A belief among designers in the lifestyle industry is that only the use of natural fibers account for responsible design. Designers tend to think that if they use fabrics made out of synthetic polymers (nylon, polyester, modacrylic, etc) or produce leather goods, then they cannot be sustainable. If you find yourself in one of the groups above, worry no more, your products can be labeled as sustainable and here is how.
When you are working with sportswear, outerwear or swimwear, synthetic polymers are your best friend. Because they are not biodegradable and they require permanent non-restorative extraction, they are considered non-renewable resources. But if you reuse the same material over and over again, than the biodegradability factor matters no more and the need for extraction disappears completely. One important condition for this to work is that the fabric should be a mono-material (100% polyester, 100% nylon etc.) so that it could be recycled and used for a new garment. Fibers such as @BionicYarn or #Econyl are a great substitute for virgin polyester and nylon. They are mechanically regenerated yarns that can be reused further on, indefinitely. You just have to think how you can bring the garments back to you when they reach the end of their life, so that you can reuse the fiber within them.

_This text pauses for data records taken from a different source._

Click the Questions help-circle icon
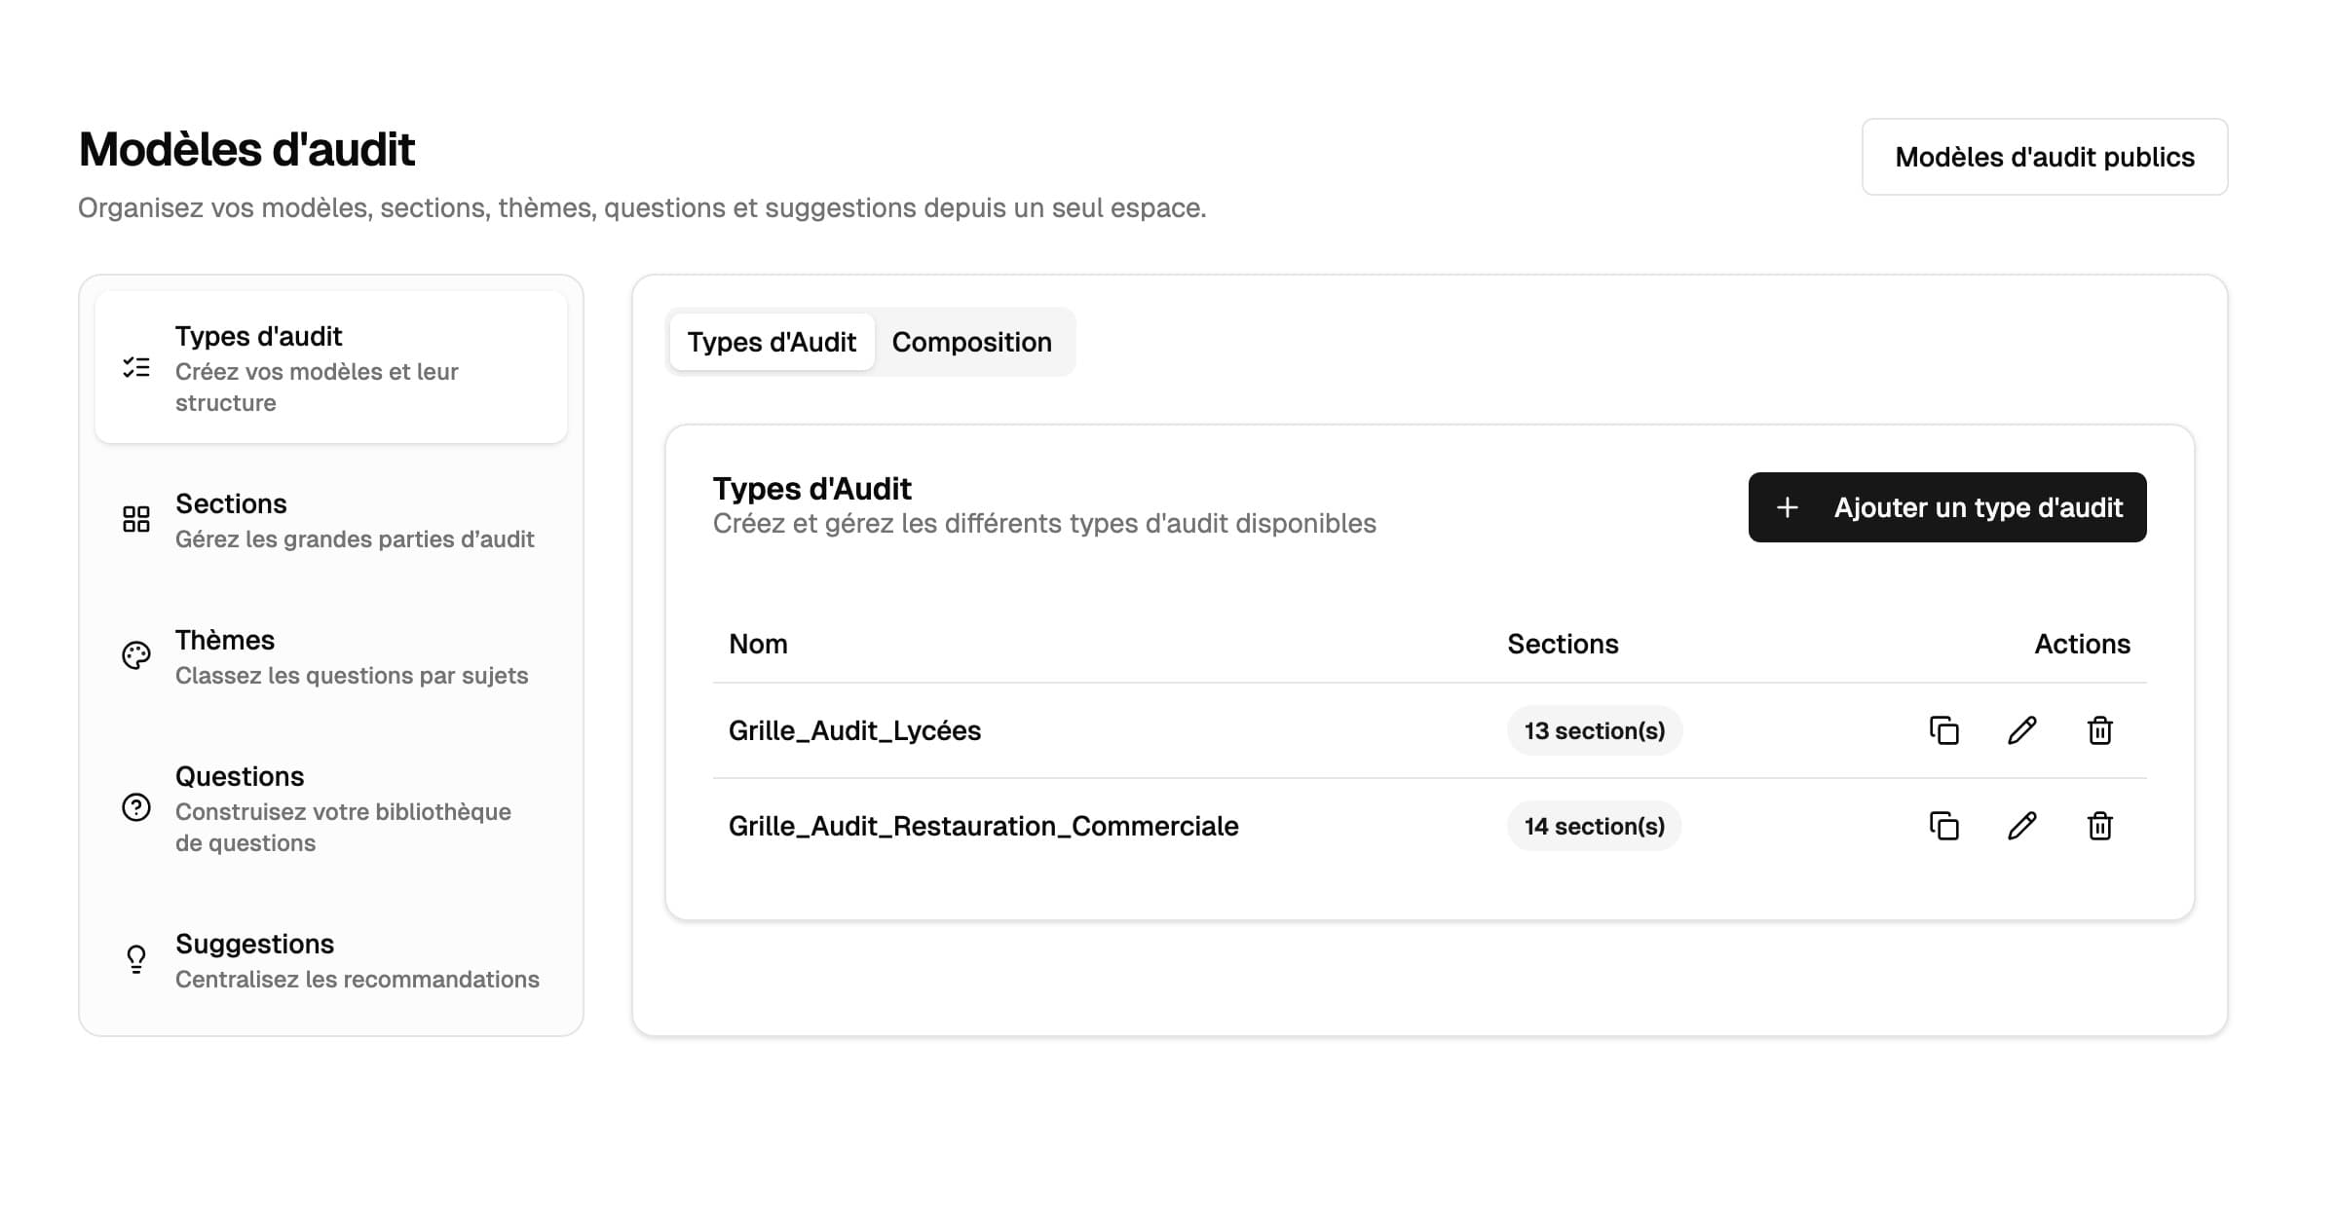The width and height of the screenshot is (2338, 1227). click(136, 807)
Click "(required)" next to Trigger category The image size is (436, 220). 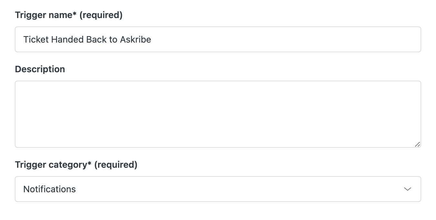(116, 165)
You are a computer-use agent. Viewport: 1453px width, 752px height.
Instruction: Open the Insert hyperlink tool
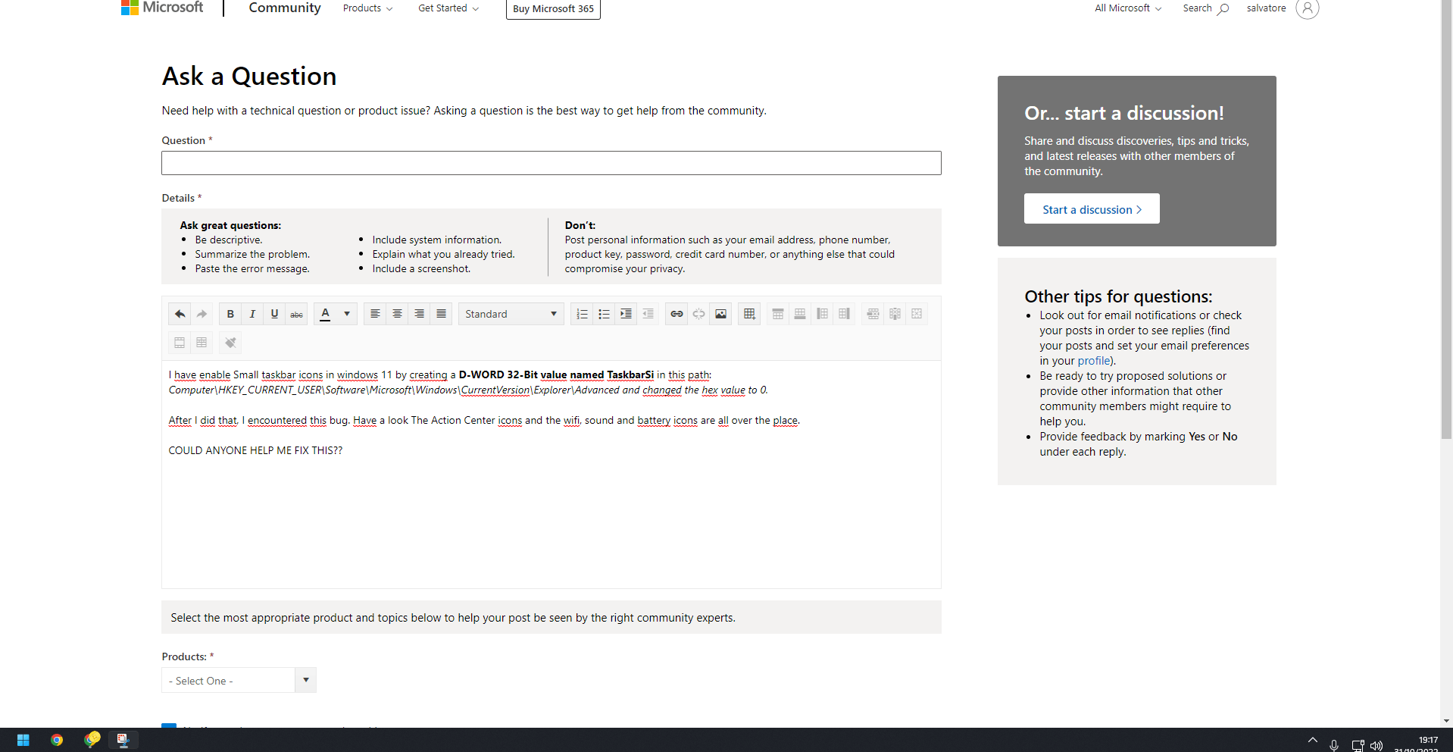(x=677, y=314)
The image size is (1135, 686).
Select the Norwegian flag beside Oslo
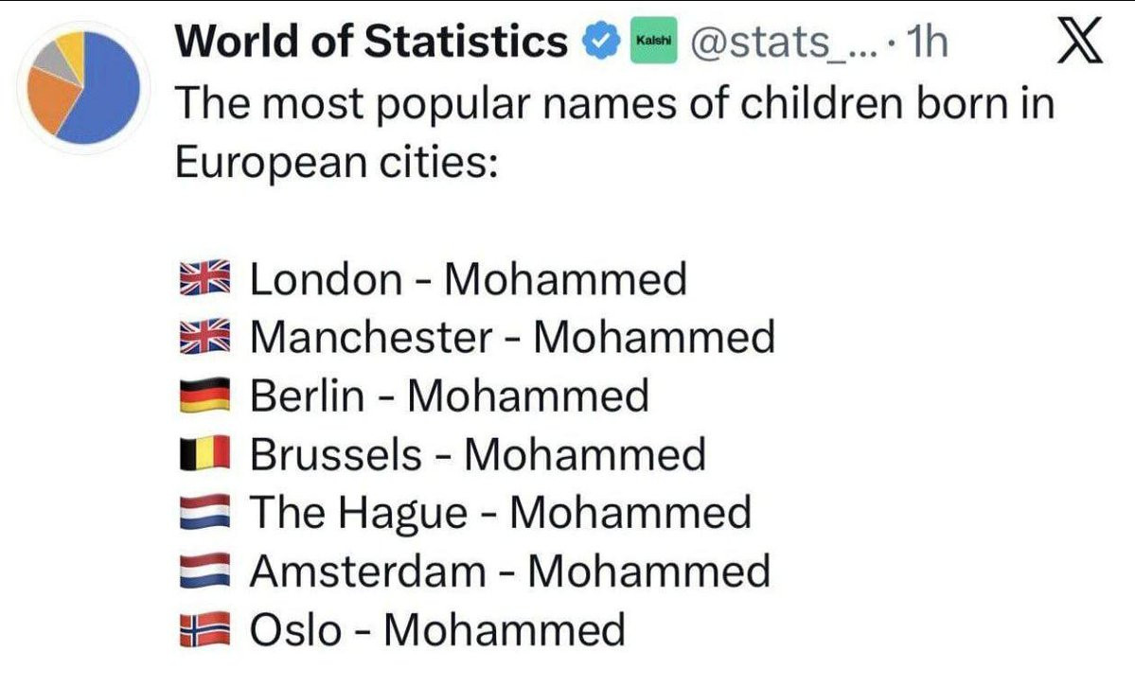click(x=204, y=630)
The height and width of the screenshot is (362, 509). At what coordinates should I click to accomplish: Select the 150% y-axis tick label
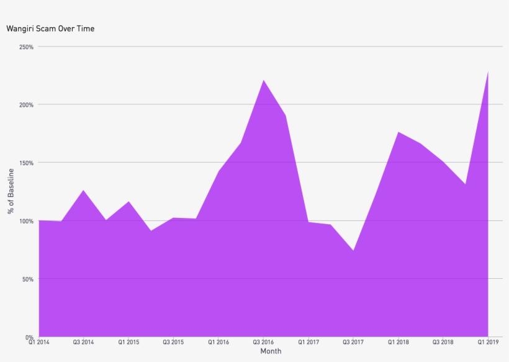tap(27, 163)
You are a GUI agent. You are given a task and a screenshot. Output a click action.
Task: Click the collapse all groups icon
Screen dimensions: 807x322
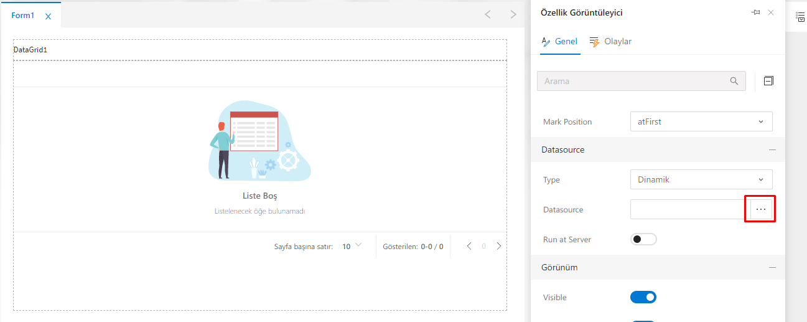[768, 81]
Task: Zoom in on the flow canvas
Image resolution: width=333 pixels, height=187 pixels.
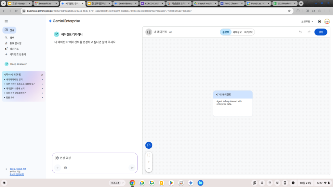Action: point(149,162)
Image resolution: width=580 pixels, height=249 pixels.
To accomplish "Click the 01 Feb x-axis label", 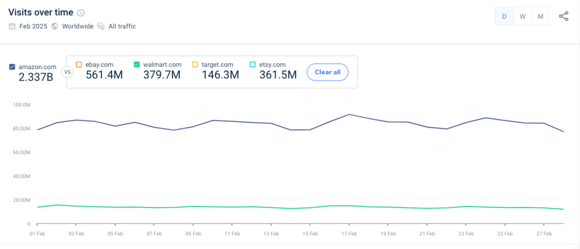I will click(37, 233).
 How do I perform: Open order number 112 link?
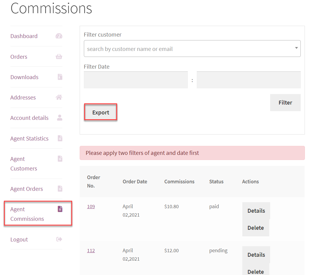coord(91,250)
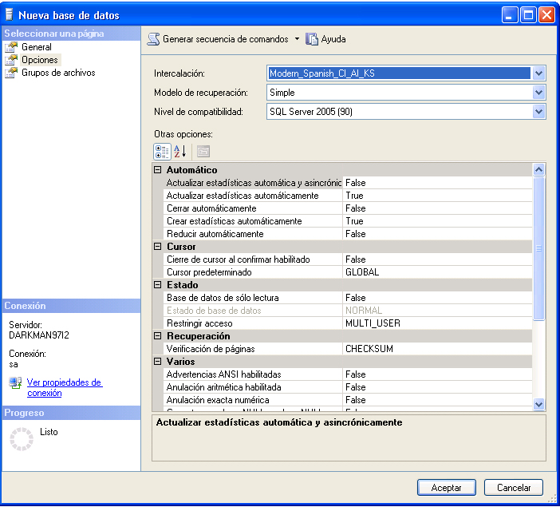Sort properties alphabetically
This screenshot has height=507, width=560.
click(180, 151)
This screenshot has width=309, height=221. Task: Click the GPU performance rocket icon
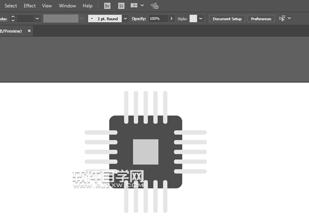(155, 6)
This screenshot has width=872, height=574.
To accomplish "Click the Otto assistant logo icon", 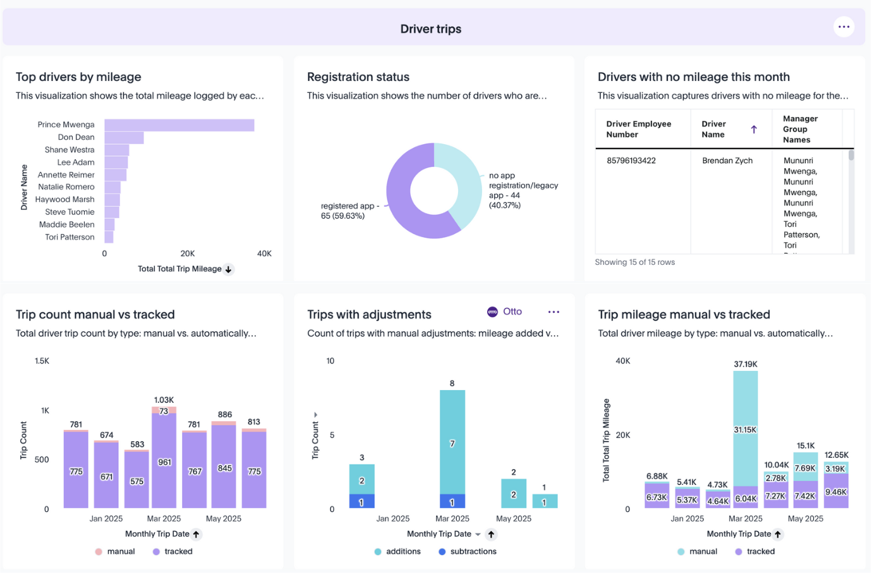I will pyautogui.click(x=492, y=312).
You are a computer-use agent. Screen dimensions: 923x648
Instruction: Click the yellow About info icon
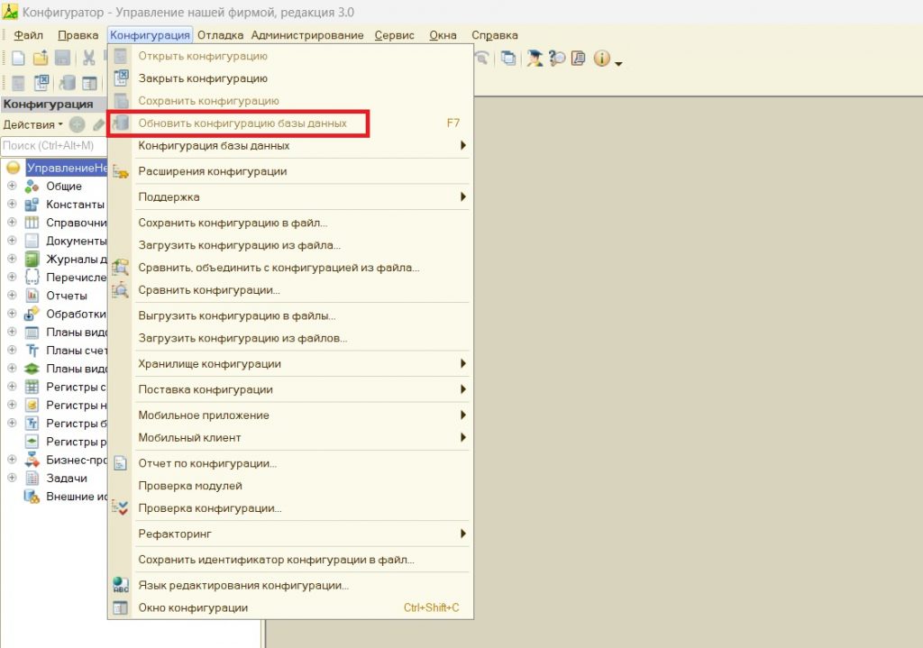(x=600, y=59)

As for natural leather, looking at the bigger picture, the more we as designers demand it, the more we encourage factory farms and slaughterhouses to increase their production. But if you love working with leather and you don’t want to give it up than maybe you will consider doing it in a responsible way. When it comes to leather goods, sustainability is challenged because of the concerns regarding ethical and animal welfare problems; and I couldn’t agree more. In an ideal world we would not consume animals but rather just coexist with them. But that falls into the “utopia” category so we have to be realistic, adaptable and practical. That is why, what we can do is asses our supply chain and trace where the leather is coming from and how the farmers care for the animals. We are lead to believe that a big percentage of the leather used in the lifestyle industry comes as a by-product of the meat industry. However, more often than not, the leather is a subsidiary or a primary reason for value. Therefore, exotic leathers are out of the question! They will never be a by-product so don’t kid yourself. The upside is that when the leather is truly a by-product, than by using it we are preventing waste. Chicken skin or fish skin, for example, are really cool-looking and resilient materials. So get creative and use what we would normally throw away, you can’t get more innovative and sustainable than that.